Consider the compound interest formula.
A = P( 1 + r/100 )^{n}
A is the resulting amount of money.
P is the principal invested for n interest periods at r% annually.
We need to investigate what happens when the money is doubled or when A = 2P.
When A = 2P, the equation above becomes 2P = P( 1 + r/100 )^{n}
After dividing both sides of the equation by P, we get 2 = ( 1 + r/100 )^{n}
Now, solve for n.
Take the log of both sides of the equation.

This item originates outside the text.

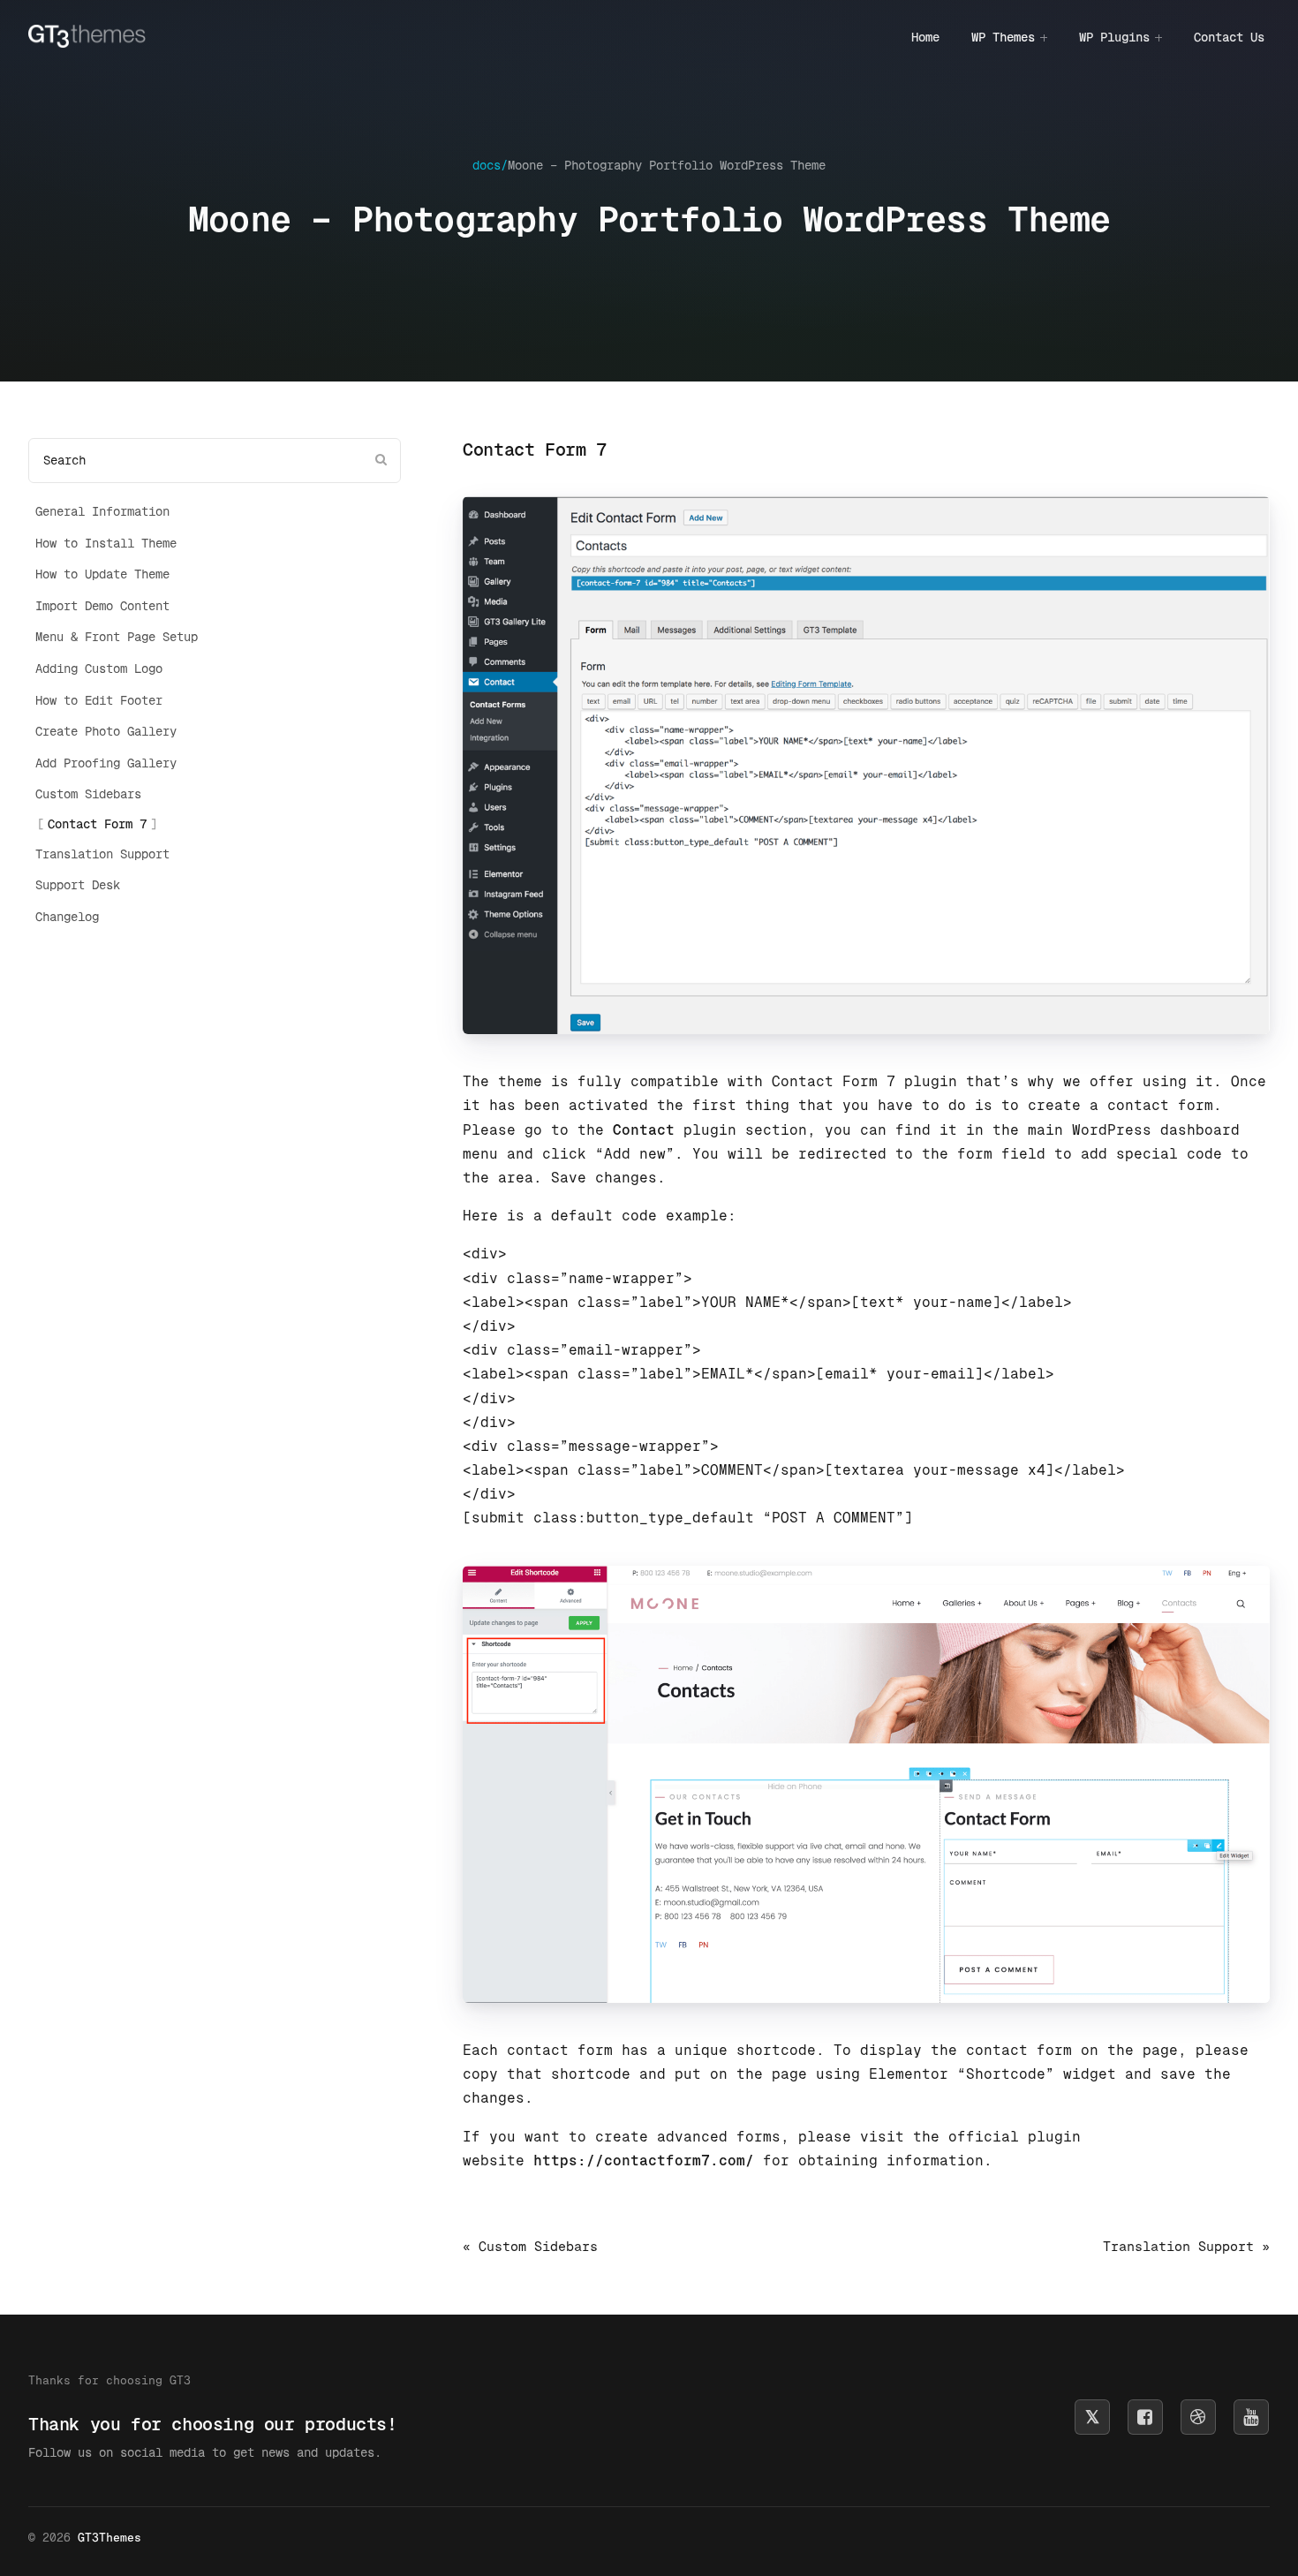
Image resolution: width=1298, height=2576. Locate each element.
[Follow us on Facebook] (1145, 2417)
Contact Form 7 (97, 824)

log 2 = log ( 1 + r/100 )^{n}
log 2 = n log ( 1 + r/100 )
n = log2 / log (1 + r/100)
Now, here is a table showing different values for r, n, and nr.
r | n | nr |
1 | 69.660 | 69.660 |
2 | 35.002 | 70.004 |
5 | 14.206 | 71.03 |
9 | 8.043 | 72.389 |
12 | 6.116 | 73.392 |
15 | 4.959 | 74.392 |
The average of the nr values gives 71.81 which is close to 72 and this is where our rules of 72 came from.
Notice that n in the table represents the number of years it will take the money to double. For example, when nr = 72.389, and the interest rate or r is 9, it will take about 8.043 years for the money to double.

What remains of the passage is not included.